--- Instruções ---
1: Traduza para o inglês esta frase do texto sobre a relação r – g no Brasil: "A questão do g é mais complicada, porque depende sobretudo da produtividade, que vem tendo desempenho medíocre no Brasil há várias décadas."
2: Prolongue o texto sobre a relação r – g no Brasil a partir da última frase apresentada.

--- Texto para leitura ---
+++

O r da equação r – g é função da taxa de juros externa, e das políticas monetária e fiscal domésticas, além de outros fatores mais estruturais (como demografia, que tende a derrubar o juro neutro em mais um tanto lá fora e aqui dentro na década atual). Mas a própria política monetária é dependente da fiscal (o juro neutro sobe com a percepção de risco), fazendo com que as expectativas fiscais sejam um forte determinante do r. Dessa forma, a postura mais madura do sistema político e dos formadores de opinião em relação à responsabilidade fiscal é um fator que deve contribuir para conter o r nos anos à frente.
 

A questão do g é mais complicada, porque depende sobretudo da produtividade, que vem tendo desempenho medíocre no Brasil há várias décadas. E, como comentado na Carta do IBRE de maio deste ano, se, do ponto de vista macroeconômico, a discussão fiscal melhorou no Brasil, em termos microeconômicos a situação ainda é muito precária. Temos um orçamento com enorme fatia de salários, benefícios e subsídios, e insuficientes recursos para custeio e investimentos, sendo que os últimos estão cada vez mais balcanizados em um volume crescente de emendas parlamentares. Ainda assim, a perspectiva de reforma administrativa e de alguma reforma tributária pode trazer avanços nessa frente.
 

Uma segunda linha de argumentação da qual se pode extrair algum otimismo em relação à evolução do r – g no Brasil é mais técnica, e vem sendo trabalhada em vários estudos e reflexões de Bráulio Borges. Há alguns pontos nos quais o economista vem insistindo há bastante tempo. O primeiro é de que o conceito de dívida mais relevante para se avaliar a solvência de emergentes é a dívida líquida, mais que a bruta. Quando se comparam países com base na dívida líquida, a foto do Brasil se aproxima bem mais de pares com características semelhantes e melhor rating (como México, Colômbia e Uruguai).

+++

--- Dados de origem ---
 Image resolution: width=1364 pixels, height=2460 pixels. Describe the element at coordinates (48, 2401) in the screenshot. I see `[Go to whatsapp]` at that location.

+++

--- Respostas do exercício ---
1: The question of g is more complicated, because it depends above all on productivity, which has shown mediocre performance in Brazil for several decades.

2:
Borges também coletou farto material sobre a trajetória nas últimas décadas do deflator do PIB e da inflação ao consumidor no Brasil e em vários países. O caso brasileiro é discrepante por uma tendência de o deflator ser sistematicamente maior que a inflação varejista, mesmo quando se descontam variações dos termos de troca e outros fatores que tendem a não se repetir no futuro (como reajustes muito acima da inflação dos salários do funcionalismo). Ao usar dados nominais para a avaliar o r – g brasileiro, o economista embute esse efeito nas suas projeções. O mesmo não ocorre, porém, com muitos trabalhos com trajetórias mais pessimistas do r – g nacional, que se utilizam de dados reais no cálculo da equação, deixando de levar em consideração a tendência de o deflator do PIB ser sistematicamente maior que a correção monetária da dívida pública – o que é favorável à redução do r – g.
 

O terceiro ponto sobre o qual Borges vem insistindo é que a economia brasileira opera desde 2015 muito aquém do pleno emprego. Assim, olhando-se à frente, é possível imaginar um mix responsável de política monetária e fiscal que finalmente contorne esse entrave cíclico (porém persistente), recolocando a atividade e a arrecadação nos seus potenciais, o que seria positivo tanto para o resultado primário quanto para o r – g (em relação àqueles observados nos últimos 6 anos). Ainda assim, ressalta Borges, o Brasil tem pela frente uma necessária agenda de consolidação fiscal estrutural e, possivelmente, isso demandará, além de algum teto de gastos, o aumento da carga tributária, como forma de eliminar de vez a inquietação quanto à solvência pública. Os seus estudos – que incluem ainda outros fatores, como a taxa de câmbio e demografia – indicam, entretanto, que esse dever de casa talvez não seja tão penoso e difícil quanto julgam os mais pessimistas.


O texto é resultado de reflexões apresentadas em reunião por pesquisadores do IBRE. Dada a pluralidade de visões expostas, o documento traduz minhas percepções sobre o tema. Dessa feita, pode não representar a opinião de parte, ou da maioria, dos que contribuíram para a confecção deste artigo.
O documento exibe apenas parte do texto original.